> _What is required_
Each entry should be given again exactly, with any image left out.

Stored records
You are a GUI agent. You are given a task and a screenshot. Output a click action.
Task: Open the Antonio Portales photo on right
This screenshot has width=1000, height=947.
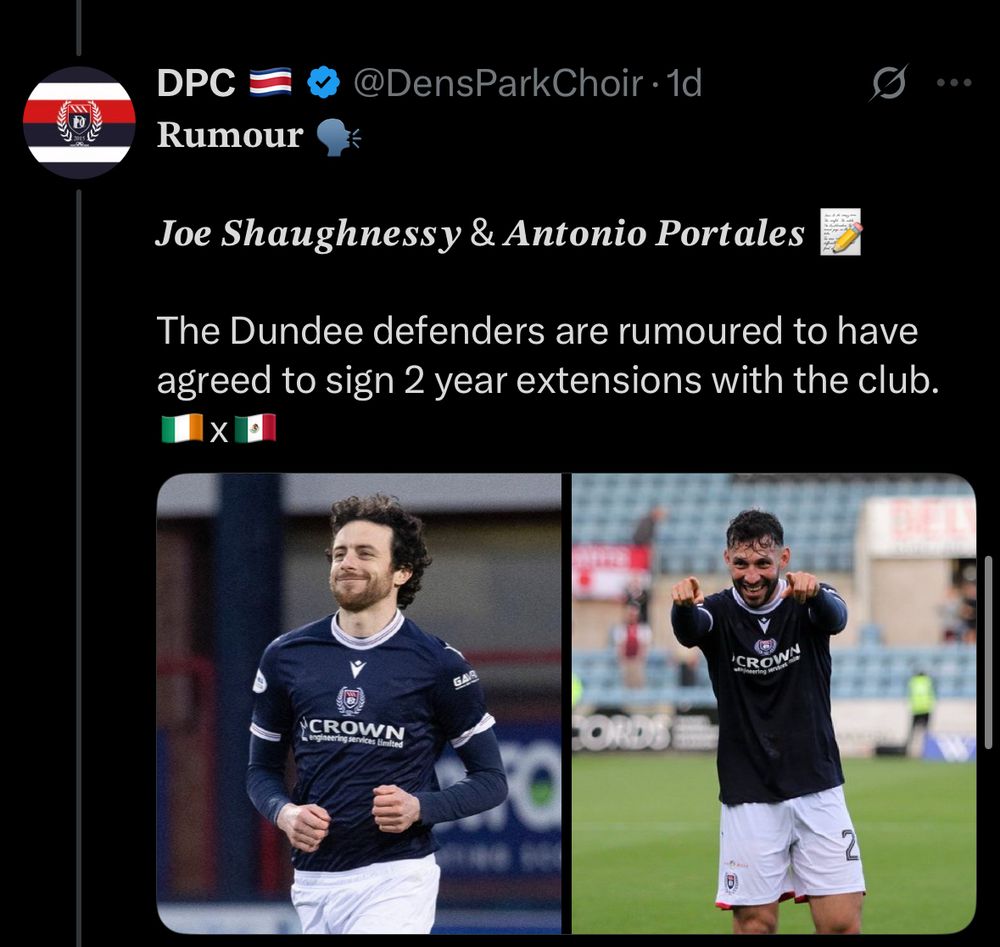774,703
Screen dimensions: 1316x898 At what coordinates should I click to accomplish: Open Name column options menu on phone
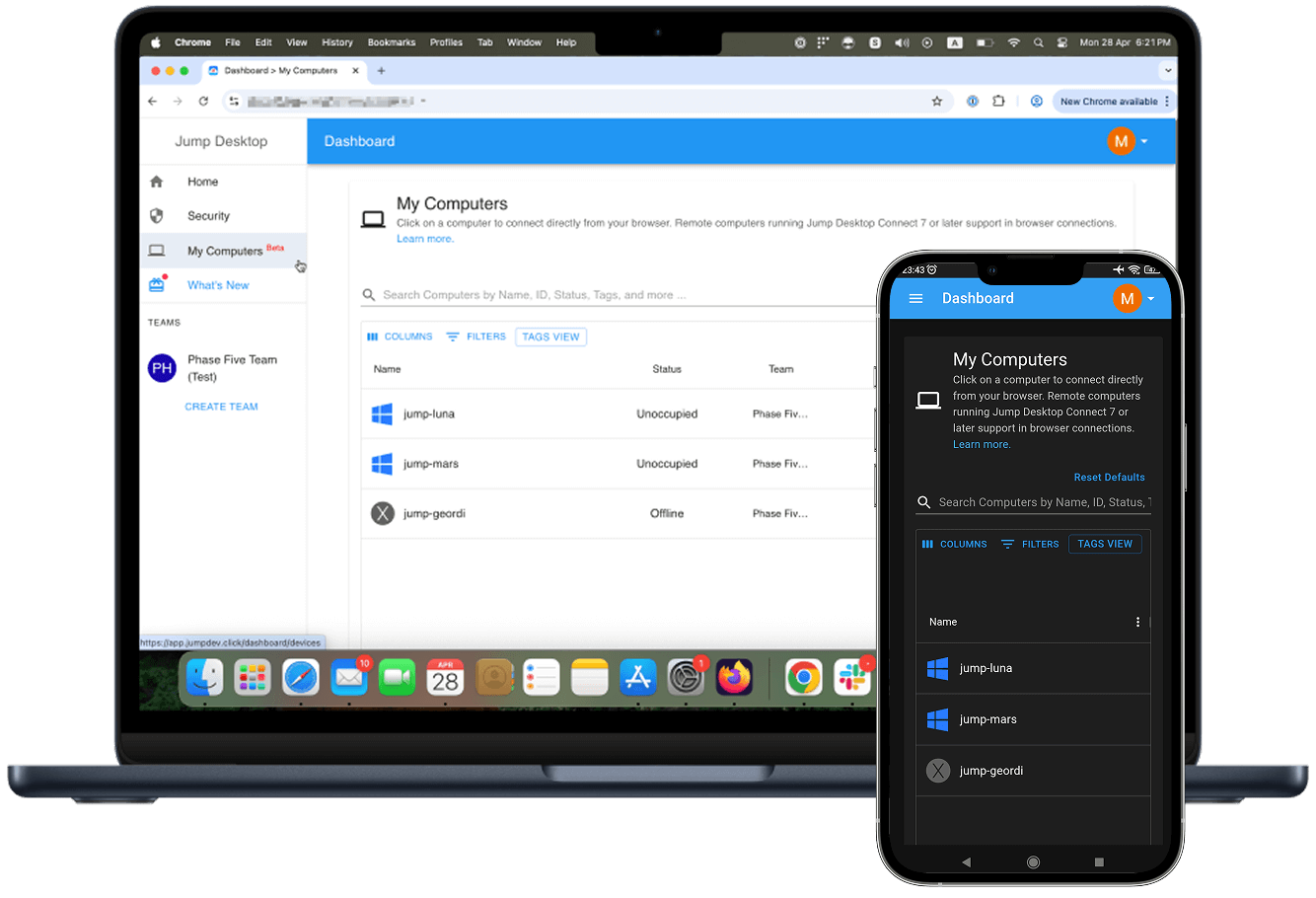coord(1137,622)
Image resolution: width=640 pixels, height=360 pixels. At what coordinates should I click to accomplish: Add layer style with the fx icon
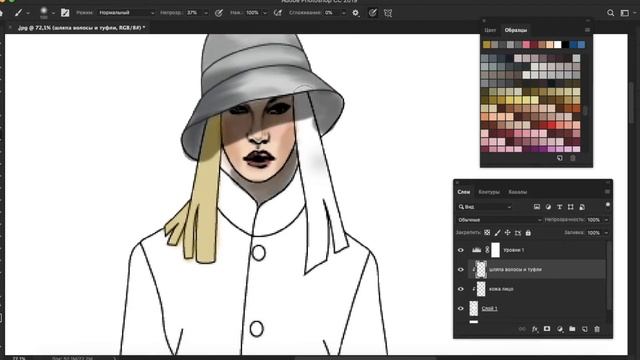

> _Result_
You are a GUI agent. You are given a task and a screenshot. Output a click action.
Task: Open the Antonio Portales photo on right
This screenshot has width=1000, height=947.
774,703
Screen dimensions: 1316x898 At what coordinates should I click to accomplish: Open Name column options menu on phone
coord(1137,622)
Image resolution: width=640 pixels, height=360 pixels. At what coordinates should I click to accomplish: Add layer style with the fx icon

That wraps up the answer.